In this example, the parameter passed to each Job was a simple integer, but the real advantage of this approach is that you can pass any value or set of values to each Job and its Pod. The disadvantage, of course, is that you end up with more than one Job, which means more work compared to managing a single Job object. And if you create those Job objects at the same time, they will all run at the same time. That’s why creating a single Job using the Indexed completion mode is the better option, as you’ll see next.

Introducing the Indexed completion mode

As mentioned earlier, when a Job is configured with the Indexed completion mode, each Pod is assigned a completion index (starting at 0) that distinguishes the Pod from the other Pods in the same Job, as shown in the following figure.

Figure 17.8 Pods spawned by a Job with the Indexed completion mode each get their own index number

The number of Pods is determined by the completions field in the Job’s spec. The Job is considered completed when there is one successfully completed Pod for each index.

The following listing shows a Job manifest that uses the Indexed completion mode to run twelve Pods, one for each month. Note that the MONTH environment variable isn’t set. This is because the script, as you’ll see later, uses the completion index to determine the month to process.

Listing 17.8 A Job manifest using the Indexed completionMode

apiVersion: batch/v1
kind: Job
metadata:
  name: aggregate-responses-2021
  labels:
    app: aggregate-responses
    year: "2021"
spec:
  completionMode: Indexed
  completions: 12
  parallelism: 3
  template:
    metadata:
      labels:
        app: aggregate-responses
        year: "2021"
    spec:
      restartPolicy: OnFailure
      containers:
      - name: updater
        image: mongo:5
        env:
        - name: YEAR
          value: "2021"
        command:
        - mongosh
        - mongodb+srv://quiz-pods.kiada.svc.cluster.local/kiada?tls=false
        - --quiet
        - --file
        - /script.js
        volumeMounts:
        - name: script
          subPath: script.js
          mountPath: /script.js
      volumes:
      - name: script
        configMap:
          name: aggregate-responses-indexed

In the listing, the completionMode is Indexed and the number of completions is 12, as you might expect. To run three Pods in parallel, parallelism is set to 3.

The JOB_COMPLETION_INDEX environment variable

Unlike in the aggregate-responses-2020 example, in which you passed in both the YEAR and MONTH environment variables, here you pass in only the YEAR variable. To determine which month the Pod should process, the script looks up the environment variable JOB_COMPLETION_INDEX, as shown in the following listing.

Listing 17.9 Using the JOB_COMPLETION_INDEX environment variable in your code

apiVersion: v1
kind: ConfigMap
metadata:
  name: aggregate-responses-indexed
  labels:
    app: aggregate-responses-indexed
data:
  script.js: |
    var year = parseInt(process.env["YEAR"]);
    var month = parseInt(process.env["JOB_COMPLETION_INDEX"]) + 1;
    ...

::::

=== Tasks and exercises ===
A) Can you print, word for word, the stretch of the passage on Kubernetes Jobs that begins with "Unlike in the" and ends with "the following listing."?
B) Would you carry on the passage on Kubernetes Jobs from the point where it stops?
The material that comes next has no connection to the passage on Kubernetes Jobs.

=== Supplied material ===
::::

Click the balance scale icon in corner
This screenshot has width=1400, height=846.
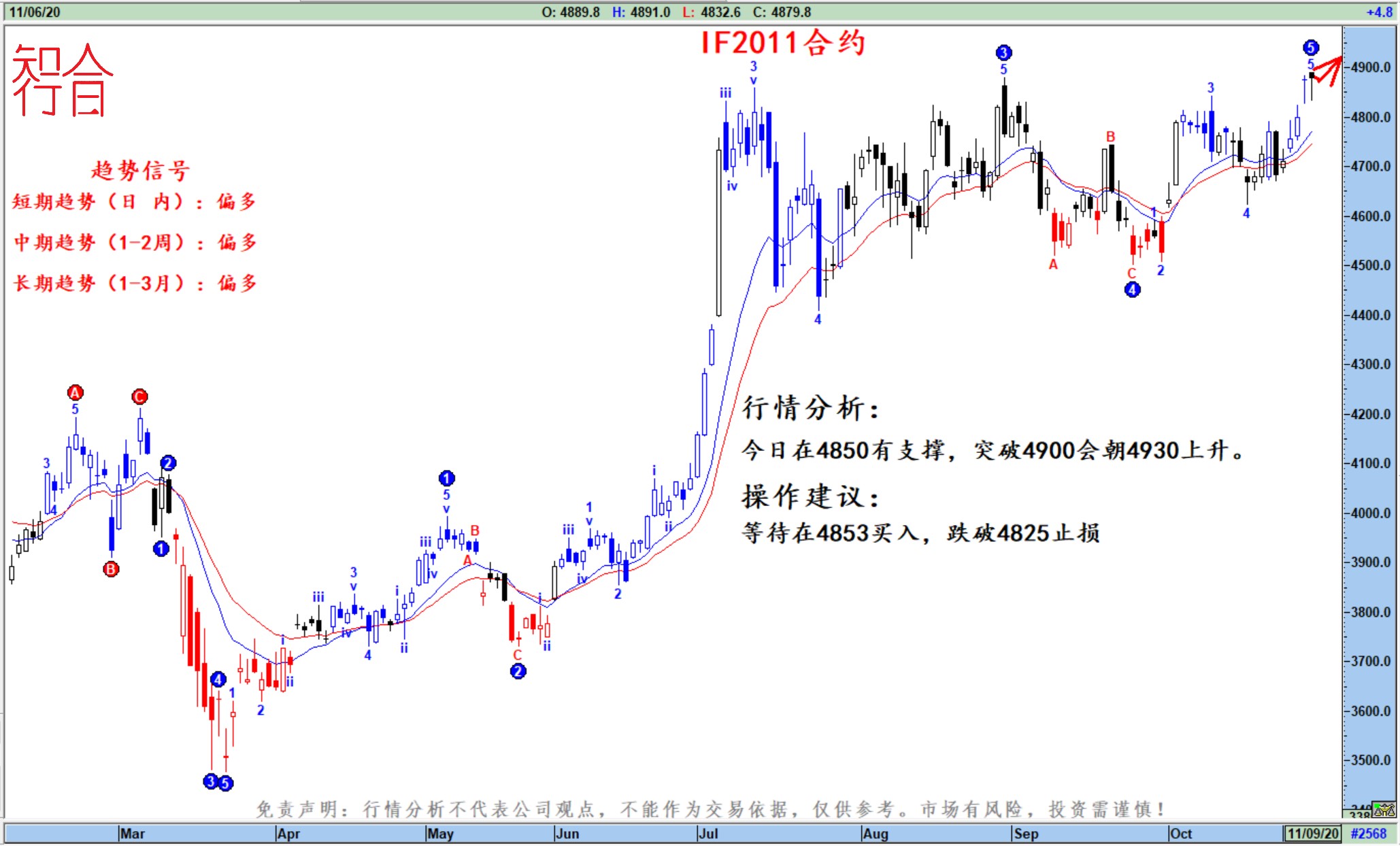pos(1384,810)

::::

=== Set of answers ===
A)
Unlike in the aggregate-responses-2020 example, in which you passed in both the YEAR and MONTH environment variables, here you pass in only the YEAR variable. To determine which month the Pod should process, the script looks up the environment variable JOB_COMPLETION_INDEX, as shown in the following listing.

B)
This environment variable isn’t specified in the Pod template but is added to each Pod by the Job controller. The workload running in the Pod can use this variable to determine which part of a dataset to process.

In the aggregate-responses example, the value of the variable represents the month number. However, because the environment variable is zero-based, the script must increment the value by 1 to get the month.

The job-completion-index annotation

In addition to setting the environment variable, the Job controller also sets the job completion index in the batch.kubernetes.io/job-completion-index annotation of the Pod. Instead of using the JOB_COMPLETION_INDEX environment variable, you can pass the index via any environment variable by using the Downward API, as explained in chapter 9. For example, to pass the value of this annotation to the MONTH environment variable, the env entry in the Pod template would look like this:

env:        
- name: MONTH
  valueFrom:
    fieldRef:
      fieldPath: metadata.annotations['batch.kubernetes.io/job-completion-index']

You might think that with this approach you could just use the same script as in the aggregate-responses-2020 example, but that’s not the case. Since you can’t do math when using the Downward API, you’d have to modify the script to properly handle the MONTH environment variable, which starts at 0 instead of 1.

Running an Indexed Job To run this indexed variant of the aggregate-responses Job, apply the manifest file job.aggregate-responses-2021-indexed.yaml. You can then track the created Pods by running the following command:

$ kubectl get pods -l job-name=aggregate-responses-2021
NAME                               READY   STATUS    RESTARTS   AGE
aggregate-responses-2021-0-kptfr   1/1     Running   0          24s
aggregate-responses-2021-1-r4vfq   1/1     Running   0          24s
aggregate-responses-2021-2-snz4m   1/1     Running   0          24s

Did you notice that the Pod names contain the job completion index? The Job name is aggregate-responses-2021, but the Pod names are in the form aggregate-responses-2021-\-\.

NOTE

The completion index also appears in the Pod hostname. The hostname is of the form \-\. This facilitates communication between Pods of an indexed Job, as you’ll see in a later section.

Now check the Job status with the following command:

$ kubectl get jobs
NAME                       COMPLETIONS   DURATION   AGE
aggregate-responses-2021   7/12          2m17s      2m17s

Unlike the example where you used multiple Jobs with the NonIndexed completion mode, all the work is done with a single Job object, which makes things much more manageable. Although there are still twelve Pods, you don’t have to care about them unless the Job fails. When you see that the Job is completed, you can be sure that the task is done, and you can delete the Job to clean everything up.

Using the job completion index in more advanced use-cases In the previous example, the code in the workload used the job completion index directly as input. But what about tasks where the input isn’t a simple number?

For example, imagine a container image that accepts an input file and processes it in some way. It expects the file to be in a certain location and have a certain name. Suppose the file is called /var/input/file.bin. You want to use this image to process 1000 files. Can you do that with an indexed job without changing the code in the image?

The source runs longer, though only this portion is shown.